Robot Framework tdd_expected_fail listener missing guard logic causes flaky CI integration tests #5436

Closed
opened 2026-04-09 06:49:25 +00:00 by hurui200320 · 5 comments
Member

Background and Context

The Robot Framework tdd_expected_fail_listener.py was implemented in commit a5de4488 to parallel the Behave @tdd_expected_fail tag handling in features/environment.py. However, the Robot listener's end_test() is missing three critical guard conditions that the Behave apply_tdd_inversion() function has. This discrepancy causes the listener to blindly invert all FAIL results to PASS (masking infrastructure errors) and all PASS results to FAIL (causing spurious CI failures), whereas the Behave version carefully discriminates between legitimate assertion failures (the captured bug) and infrastructure/setup errors.

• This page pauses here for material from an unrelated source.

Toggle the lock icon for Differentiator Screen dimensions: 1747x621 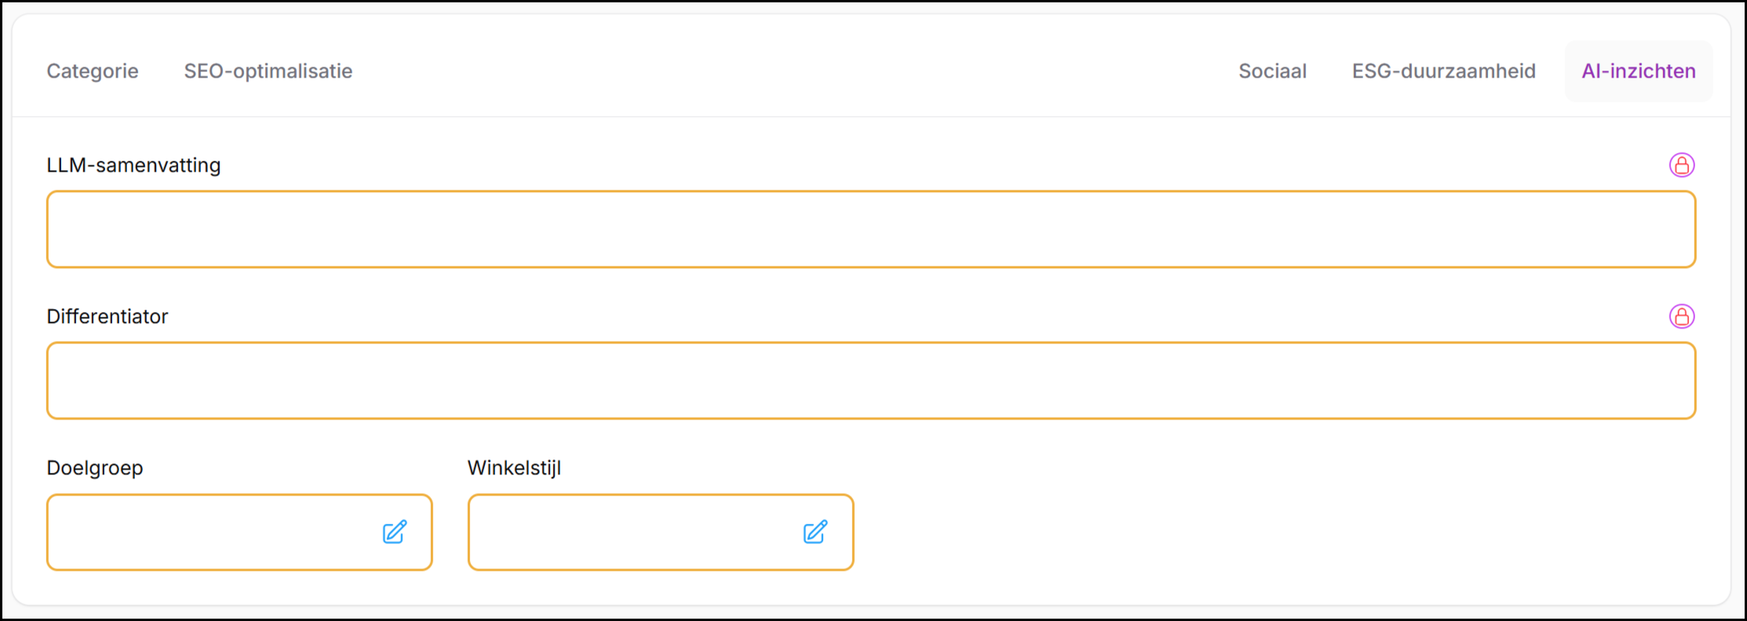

This is the root cause of the flaky integration test behavior described in #5389 (CI run fails, rerun passes).

Current Behavior

The Robot listener end_test() (robot/tdd_expected_fail_listener.py, lines 167–251) inverts results unconditionally:

if result.status == "FAIL":
    result.status = "PASS"  # ALL fails inverted — no guard checks
elif result.status == "PASS":
    result.status = "FAIL"  # ALL passes inverted — no guard checks

Expected Behavior

The Behave implementation (features/environment.py, apply_tdd_inversion(), lines 138–240) has three guards before inversion:

  1. Infrastructure/hook error guard (line 173): if getattr(scenario, "hook_failed", False): return failed — never inverts test setup/teardown failures.
  2. Dry-run guard (line 177): if getattr(scenario, "was_dry_run", False): return failed — never inverts results when no test actually executed.
  3. Non-assertion exception guard (lines 187–200): Only inverts AssertionError failures. Other exceptions (ImportError, TimeoutError, FileNotFoundError, etc.) indicate infrastructure problems and are not inverted.

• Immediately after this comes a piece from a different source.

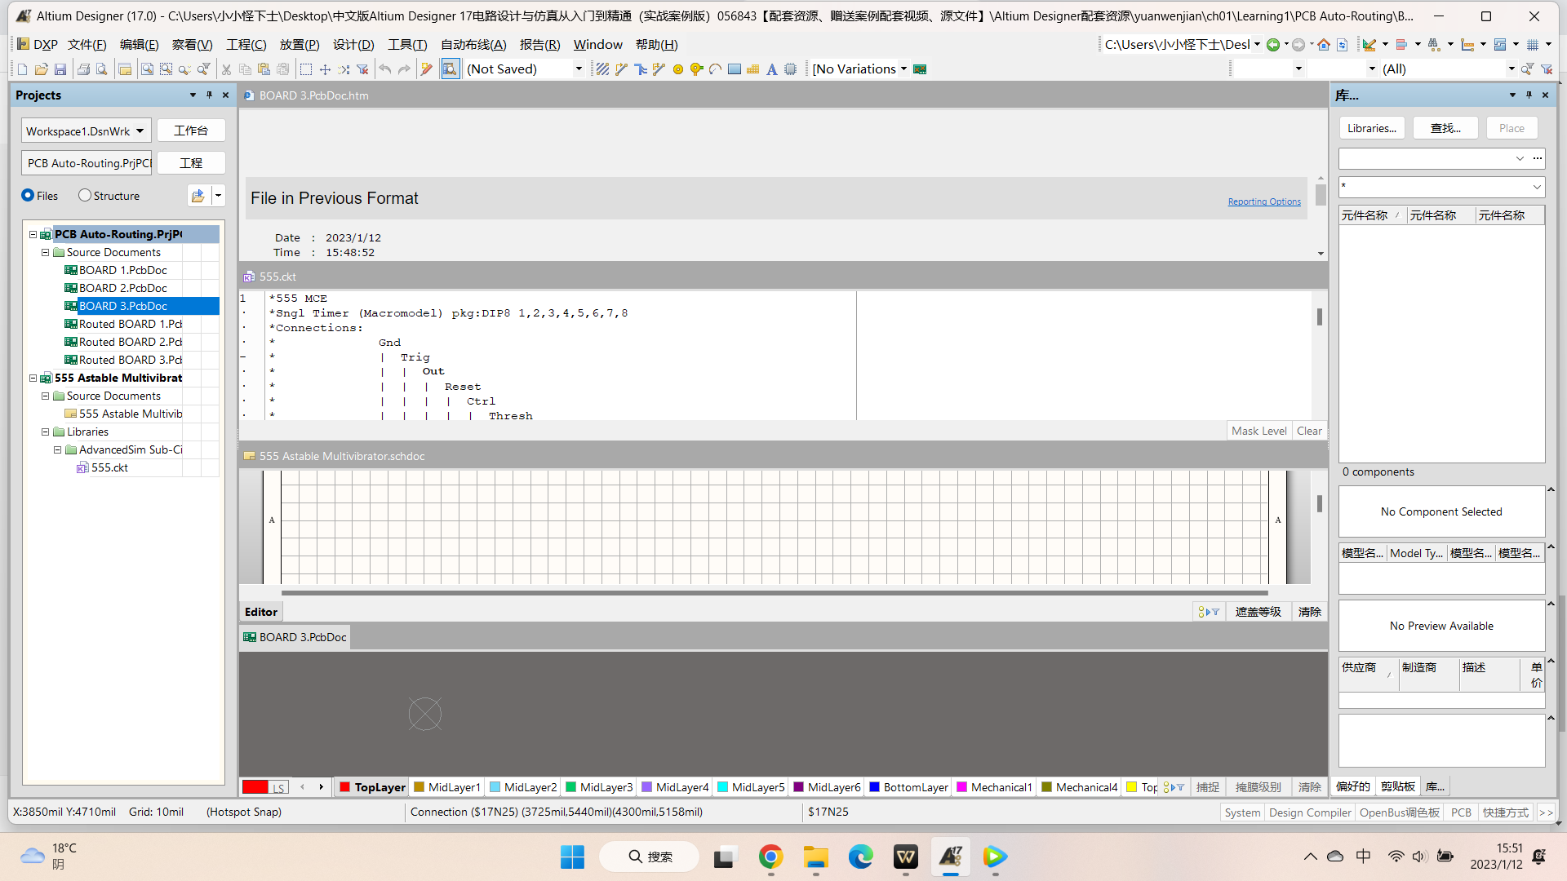This screenshot has width=1567, height=881.
Task: Collapse the PCB Auto-Routing project tree
Action: pyautogui.click(x=33, y=235)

The Robot listener should implement equivalent guard logic appropriate to the Robot Framework API.

How This Causes Flakiness

  1. A tdd_expected_fail Robot test occasionally encounters a non-assertion failure (resource contention under parallel pabot execution, file I/O timing, import race).
  2. Without guards: The listener inverts this infrastructure FAIL to PASS — masking the real problem. Meanwhile, a different test may also be affected by the same transient issue and fail visibly → CI fails.
  3. On rerun: The transient condition doesn't recur → all tests run normally → CI passes.
  4. Alternatively: a tdd_expected_fail test sometimes PASSES because the bug doesn't always manifest under varying resource pressure → listener inverts to FAIL → CI fails. Rerun: bug manifests → inverted to PASS → CI passes.

Acceptance Criteria

  • The Robot listener end_test() checks for test setup/teardown errors and skips inversion when a test failed due to infrastructure, not the captured bug.
  • The Robot listener end_test() checks for non-assertion exceptions (e.g., via Robot's result.message content analysis, since Robot doesn't expose exception types like Behave) and skips inversion for infrastructure failures.
  • The Robot listener end_test() handles SKIP status correctly (already done, confirmed).
  • Integration tests for the new guards are added to robot/tdd_tag_validation.robot.
  • The tdd_tag_validation.robot helper (helper_tdd_tag_validation.py) includes fixture tests exercising each guard path.

Metadata

  • Commit Message: fix(testing): add guard logic to Robot tdd_expected_fail listener to prevent flaky CI
  • Branch: bugfix/tdd-listener-missing-guards

Subtasks

  • Add setup/teardown error guard to end_test() in robot/tdd_expected_fail_listener.py
  • Add non-assertion failure detection guard to end_test() (analyze result.message for keywords like Setup failed, No keyword with name, Teardown failed, etc.)
  • Add dry-run guard if applicable to Robot Framework context
  • Create Robot fixture files for each guard scenario (setup error, non-assertion error)
  • Add integration test cases in robot/tdd_tag_validation.robot for the new guards
  • Update robot/helper_tdd_tag_validation.py with verification functions for guard behavior
  • Update module docstring in tdd_expected_fail_listener.py to document guard logic
  • Tests (Behave): Verify existing Behave guard tests still pass
  • Tests (Robot): Verify new guard integration tests pass
  • Verify coverage >= 97% via nox -s coverage_report
  • Run nox (all default sessions), fix any errors

Definition of Done

This issue is complete when:

  • All subtasks above are completed and checked off.
  • A Git commit is created where the first line of the commit message matches the Commit Message in Metadata exactly, followed by a blank line, then additional lines providing relevant details about the implementation.
  • The commit is pushed to the remote on the branch matching the Branch in Metadata exactly.
  • The commit is submitted as a pull request to master, reviewed, and merged before this issue is marked done.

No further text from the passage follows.